TGF-β Cytokine Signaling Promotes CD8+ T Cell Development and Low-Affinity CD4+ T Cell Homeostasis by Regulation of Interleukin-7 Receptor α Expression

Summary Interleukin-7 receptor α chain (IL-7Rα) is induced upon T cell positive selection and controls thymic CD8-lineage specification and peripheral naive T cell homeostasis. How IL-7Rα expression is regulated in developing thymocytes is unclear. Here, we show that transforming growth factor β (TGF-β) signaling promoted IL-7Rα expression and CD8 + T cell differentiation.
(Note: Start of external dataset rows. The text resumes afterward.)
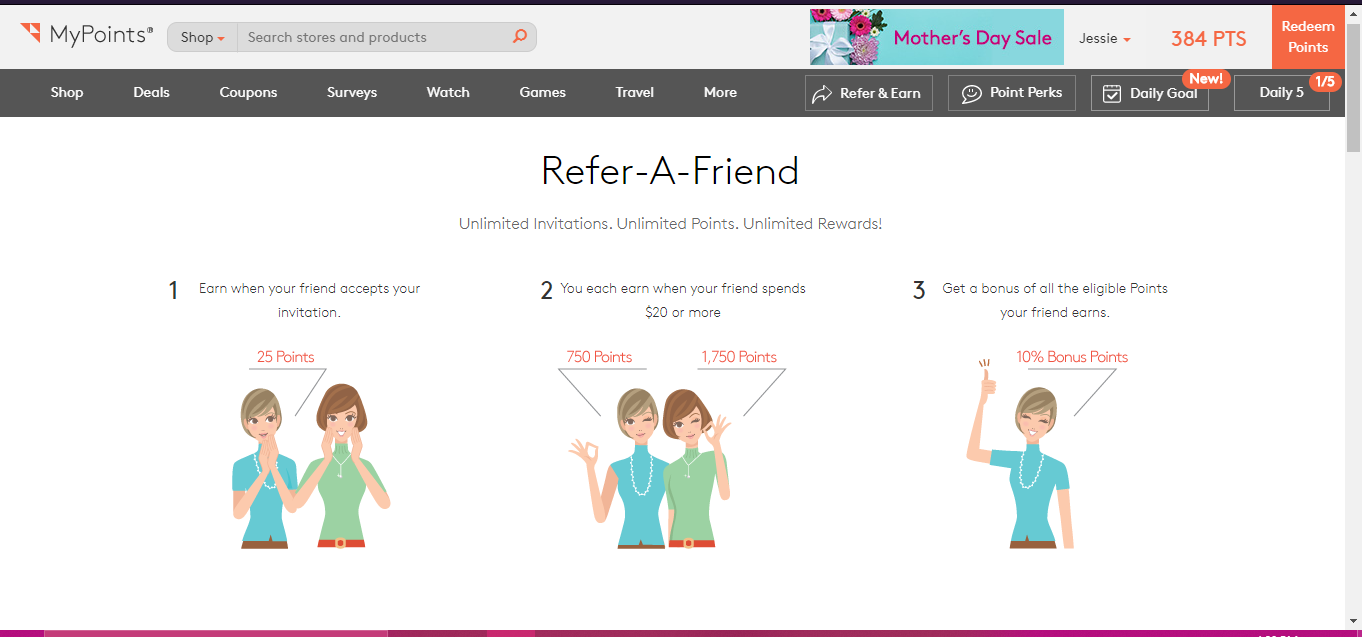1362x637 pixels.
Task: Open the Mother's Day Sale banner
Action: pyautogui.click(x=936, y=37)
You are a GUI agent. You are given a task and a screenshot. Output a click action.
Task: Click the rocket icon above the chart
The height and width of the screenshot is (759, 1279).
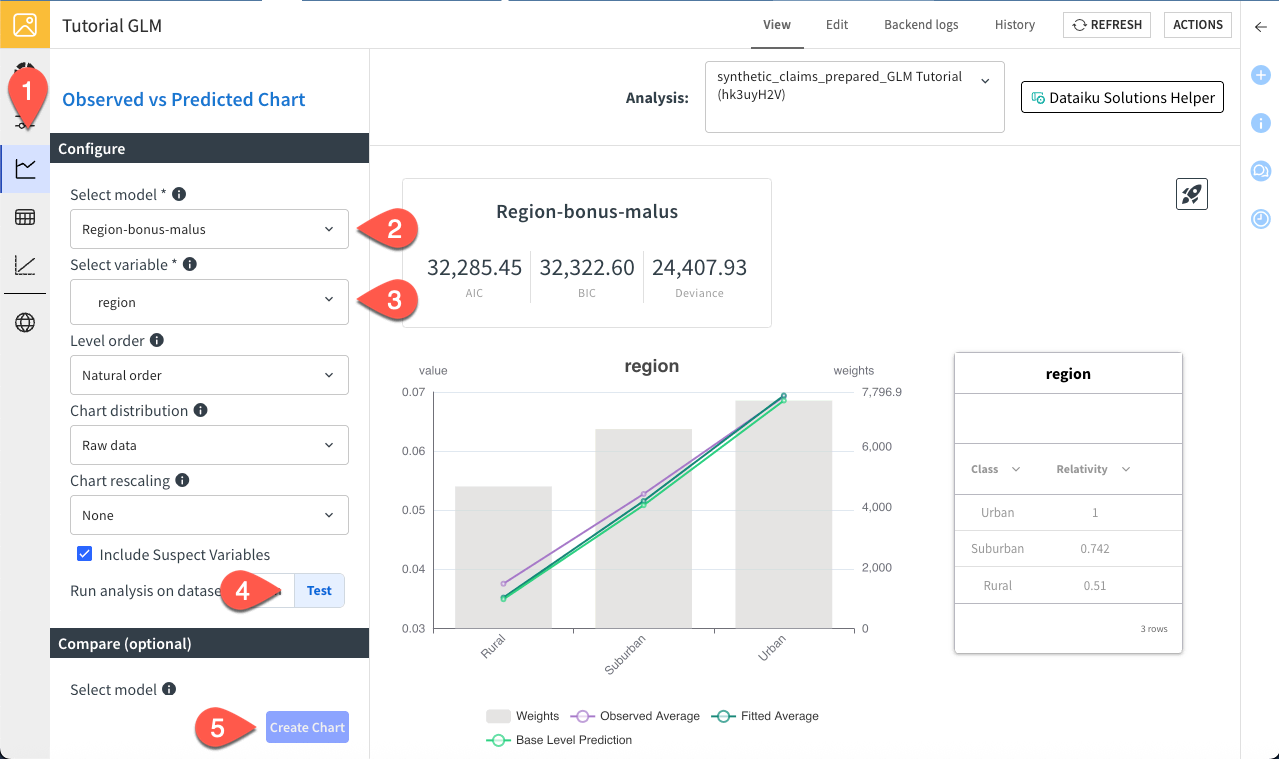click(1191, 193)
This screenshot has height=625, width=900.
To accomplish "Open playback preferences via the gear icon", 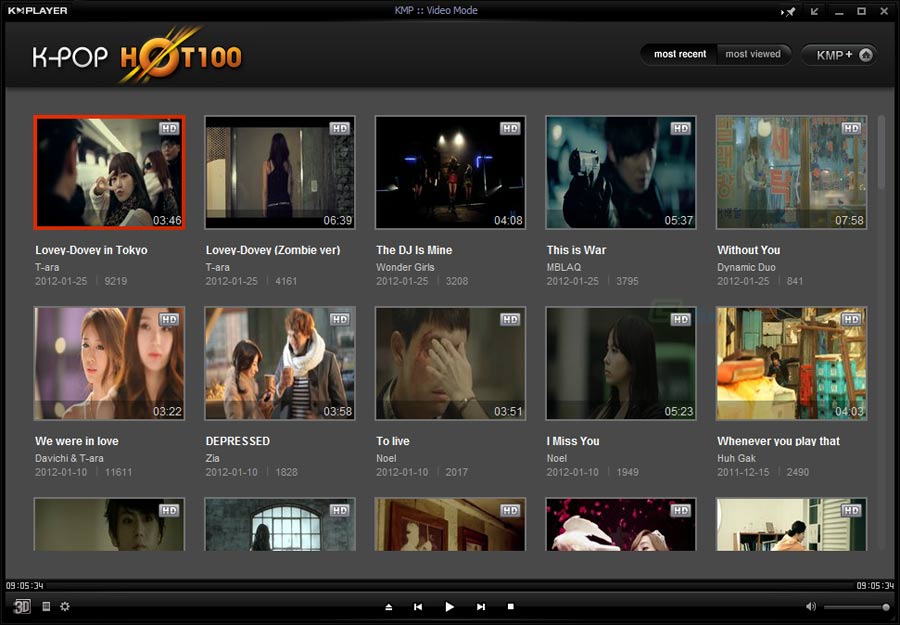I will coord(64,606).
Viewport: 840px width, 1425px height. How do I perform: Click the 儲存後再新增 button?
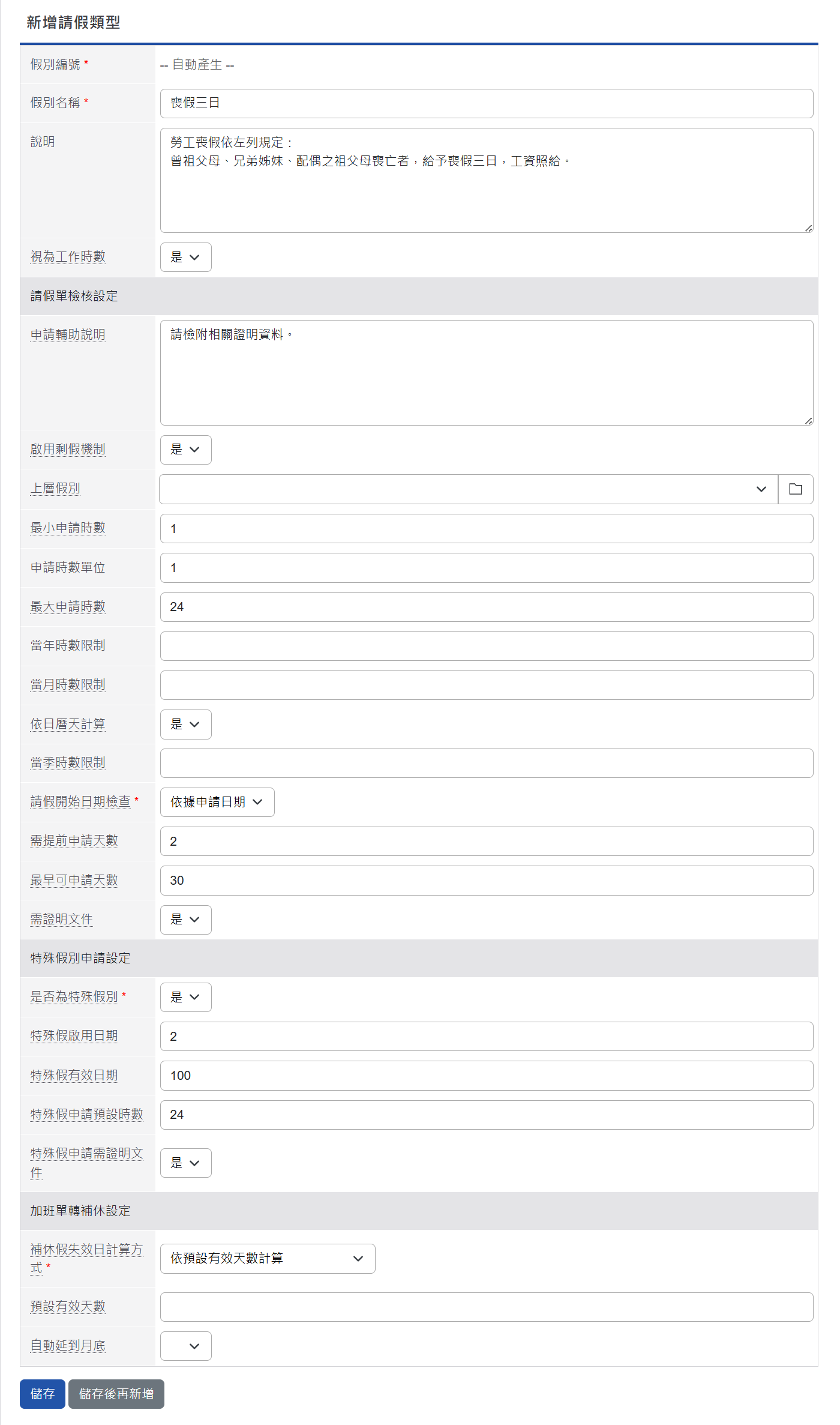coord(116,1394)
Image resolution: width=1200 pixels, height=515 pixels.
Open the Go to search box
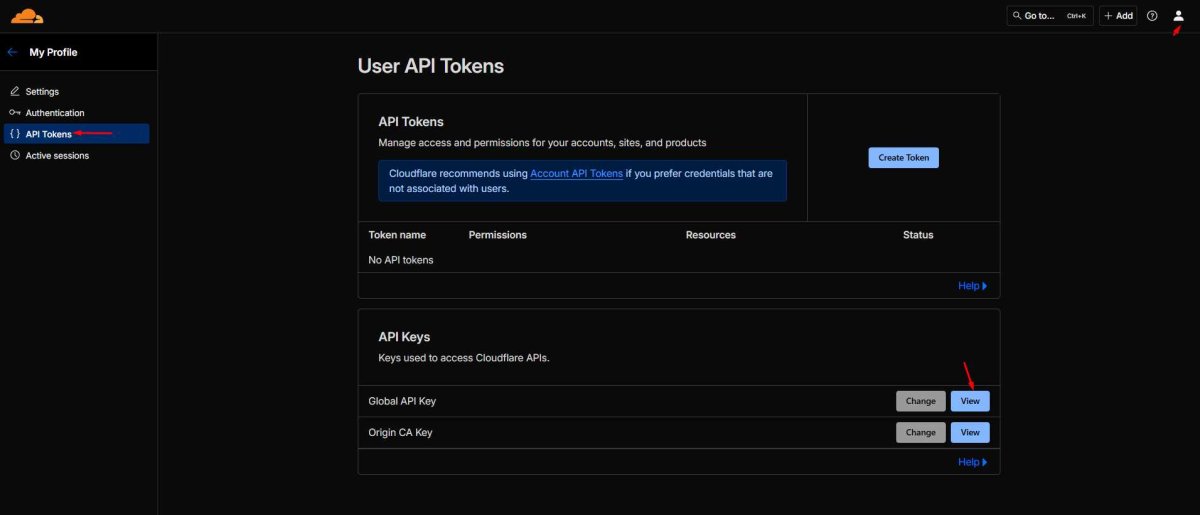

In addition, TGF-β signaling was required for high IL-7Rα expression in CD4 + T cells bearing low-affinity T cell receptors, and the abrogation of TGF-β receptor expression led to failed maintenance of peripheral CD4 + T cells. Compromised IL-7Rα expression in TGF-β-receptor-deficient T cells was associated with increased expression of the Il7ra transcriptional repressor, Gfi-1. IL-7Rα transgenesis or T-cell-specific ablation of Gfi-1 restored IL-7Rα expression and largely ameliorated the development and homeostasis defects of TGF-β-receptor-deficient T cells. These findings reveal functions for TGF-β signaling in controlling IL-7Rα expression and in promoting T cell repertoire diversification.